Every now and then, if we’re lucky, we will see a performance that transcends everything else. Something that settles in our bones and stays there, remaining unfaded or touched by memory’s haphazard way of diminishing overtime. Although last week in Delaware (03-07-2017), Dawes played the kind of show that is sure to have lodged itself in the minds of everyone with a ticket stub. Leaning deep into their catalogue, they fed off the energy rushing through the aisles at Wilmington’s Grand Opera House, filling the room with clean harmonies, searing solos and highly perceptive lyrics that often delivered the messages of their songs with an eloquence that matched their surroundings.

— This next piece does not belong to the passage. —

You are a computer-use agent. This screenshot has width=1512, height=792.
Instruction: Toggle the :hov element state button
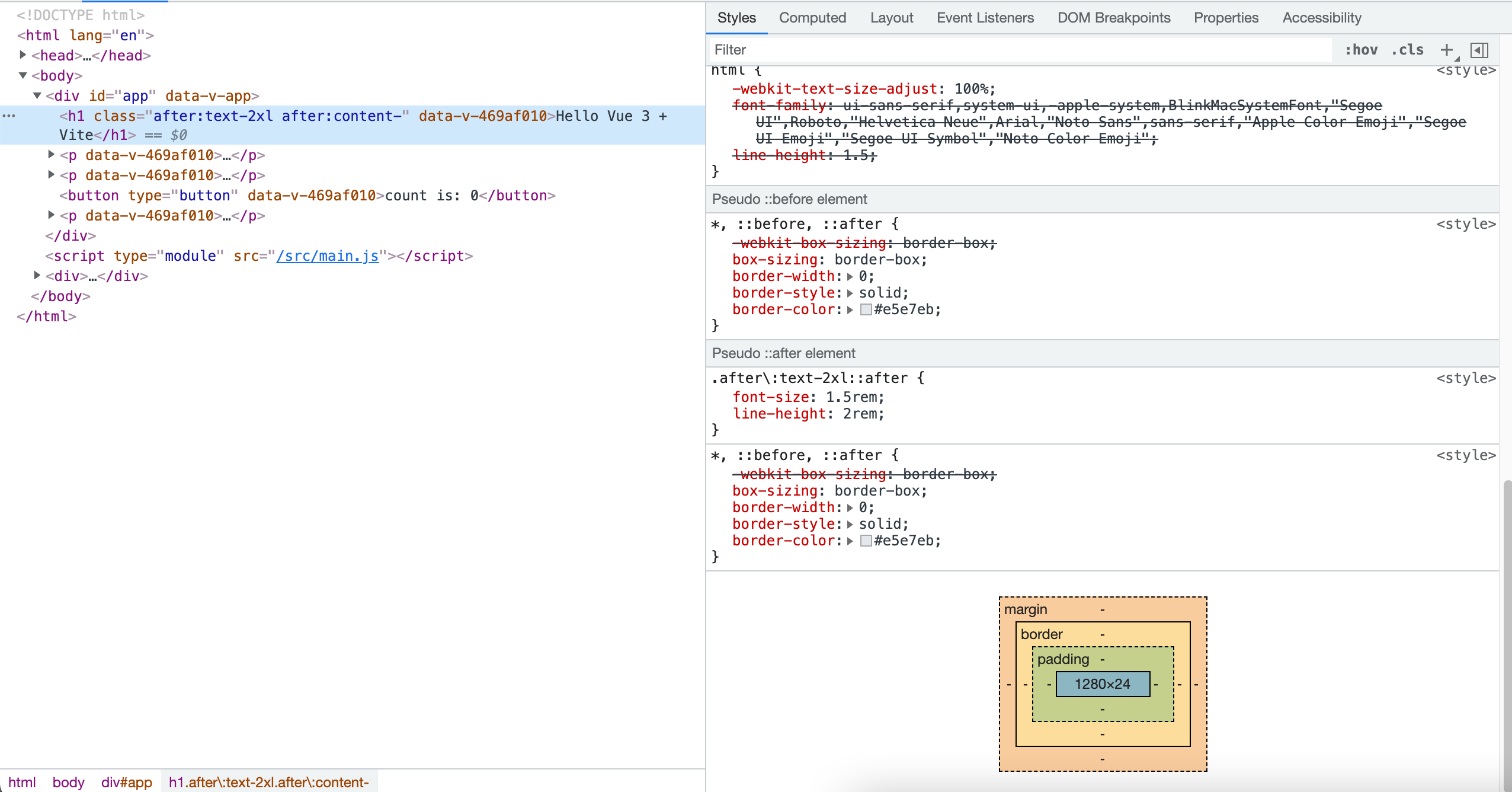(x=1361, y=50)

Adorned with a stunning attention to detail, the Grand’s soft colors and Masonic art wasn’t lost in the dark once the lights came down and bassist Wylie Gelber, singer/guitarist Taylor Goldsmith, drummer Griffin Goldsmith, keyboardist Lee Pardini and touring guitarist Trevor Menear appeared to a thunderous round of applause. The glow from the stage along with the occasional flicker from an usher’s flashlight meant that the scope of the venue was never really obscured at all, brightening the intimate space in a way that underscored the closeness between the audience and the band. “We’re all in this together,” Goldsmith had even said at one point, putting words to that connection just after he asked if everyone was having a good time. Although with cheers frequently punctuating song intros and set in stone smiles lining each row of seats, the answer to the guitarist’s question seemed to have been as clear as the bell that had launched their earlier performance of “When The Tequila Runs Out.” Acting less like an instrument and more like a catapult into a seductively bruising chord progression, that bell unleashed a charge that spread throughout the theater like wildfire. And if you kept still for long enough, it was just one of the many tracks that you could feel the crowd stomp their feet along to, blissfully mimicking the kick drum with a steady beat that was all their own. Yet for every instance of unbridled energy, there were times when the audience soaked up a purely sublime arrangement in rapt silence, unwilling to do so much as blink for fear that a detail would be missed.
On each date of their current tour, titled, “An Evening With Dawes,” the band plays a marathon of a show, and Delaware had proved to be no different. Pulling a number of songs from each of their five studio albums to fill two packed sets, they recreated the aching, soulful air surrounding songs like “Million Dollar Bill,” “Roll Tide” and “Now That It’s Too Late, Maria,” with the same ease they brought to the cutting rock of “Roll with the Punches” and “Things Happen.” Although whether they were running through the rollicking “Hey Lover,” or reveling in the madcap energy that swirls through “From A Window Seat,” each song they performed was linked by its acute, three dimensional storytelling and individual mood. Those elements spill into it all, making the combination of their music and lyrics feel emotionally articulate and moving in a way that conversation rarely is on it’s own. Yet during a show full of such highlights, nothing seemed to have moved the audience quite as deeply as “A Little Bit of Everything.” Inviting a new round of cheers after every chorus, each intersecting storyline lead to it’s own unique resolution, though none as powerfully as the song’s third section. Built around an upcoming wedding, the scene describes a bride to be as she’s preparing invitations and telling her fiancé not to worry when he questions whether she’s having any fun. “I think that love is so much easier than we realize,” Goldsmith sang, strumming his acoustic before raising one hand in the air and breaking out into a smile. “If you can give yourself to someone than you should.”